* Job *
Rewrite the part of the records that opens with the line containing "Describe the element" and runs through the end of the records as a numbered list. Skip blank lines and leave out the pictures.

* Study material *
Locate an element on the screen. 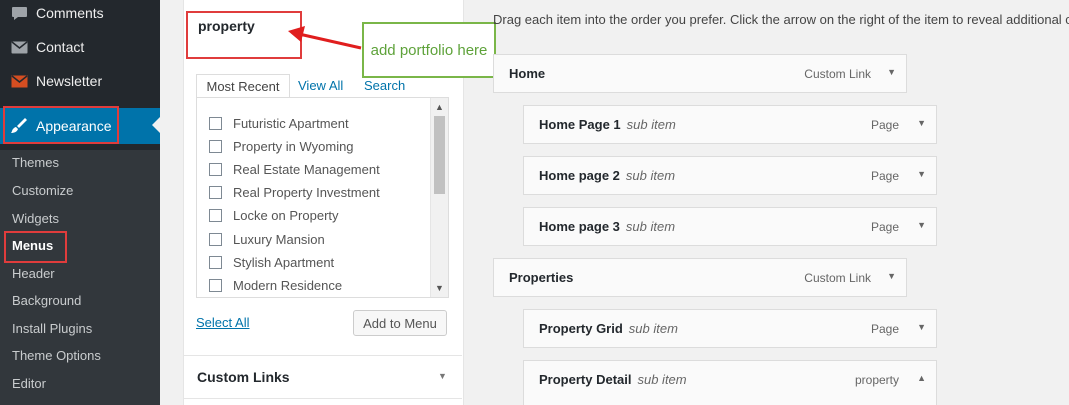 This screenshot has height=405, width=1069. submenu-item-header: Header is located at coordinates (34, 274).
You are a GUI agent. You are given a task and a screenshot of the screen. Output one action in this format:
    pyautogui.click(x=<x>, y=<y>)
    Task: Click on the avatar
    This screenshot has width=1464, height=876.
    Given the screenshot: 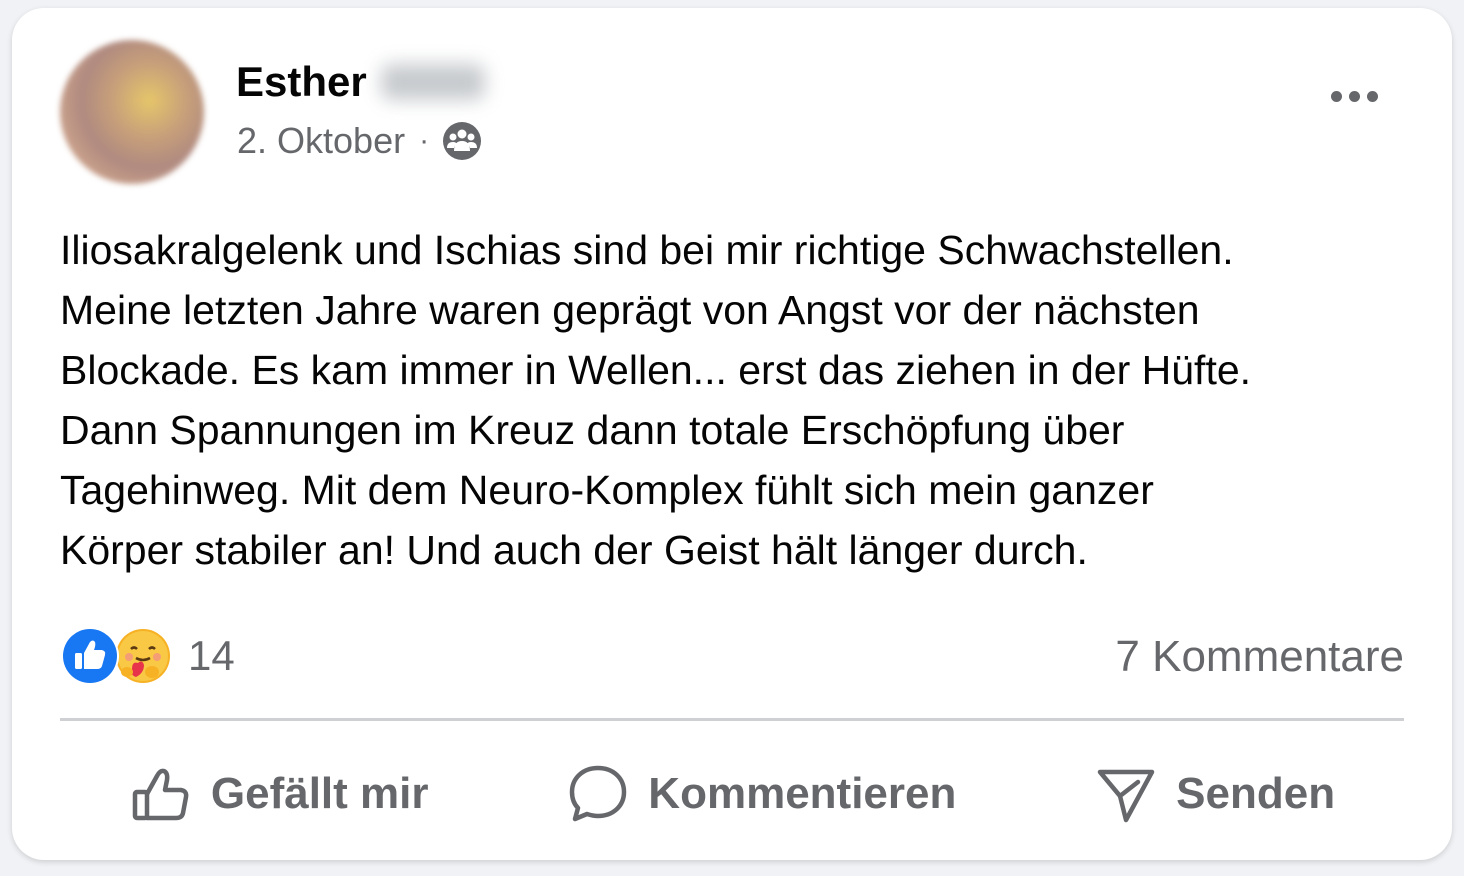 What is the action you would take?
    pyautogui.click(x=132, y=112)
    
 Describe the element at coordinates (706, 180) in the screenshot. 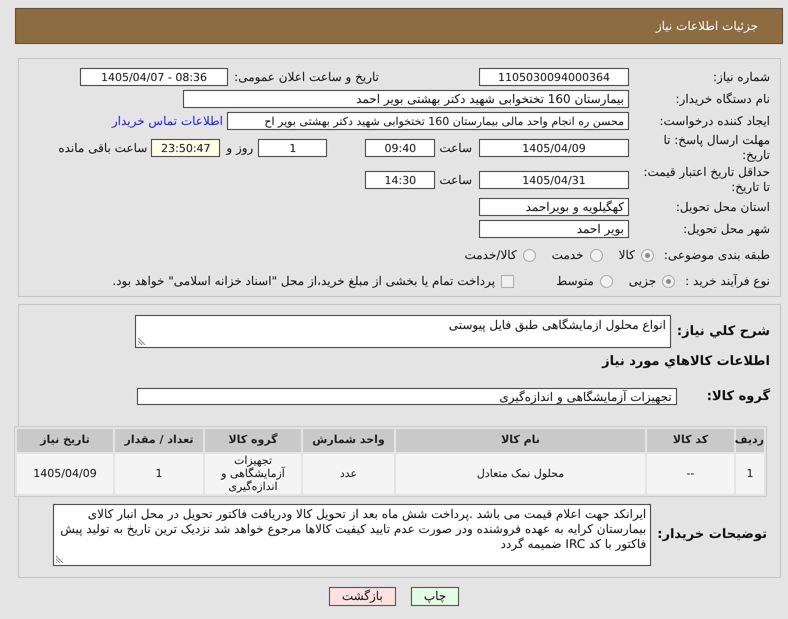

I see `field-label: حداقل تاریخ اعتبار قیمت: تا تاریخ:` at that location.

* Result of the task *
1.  Describe the element at coordinates (706, 180) in the screenshot. 
2. I see `field-label: حداقل تاریخ اعتبار قیمت: تا تاریخ:` at that location.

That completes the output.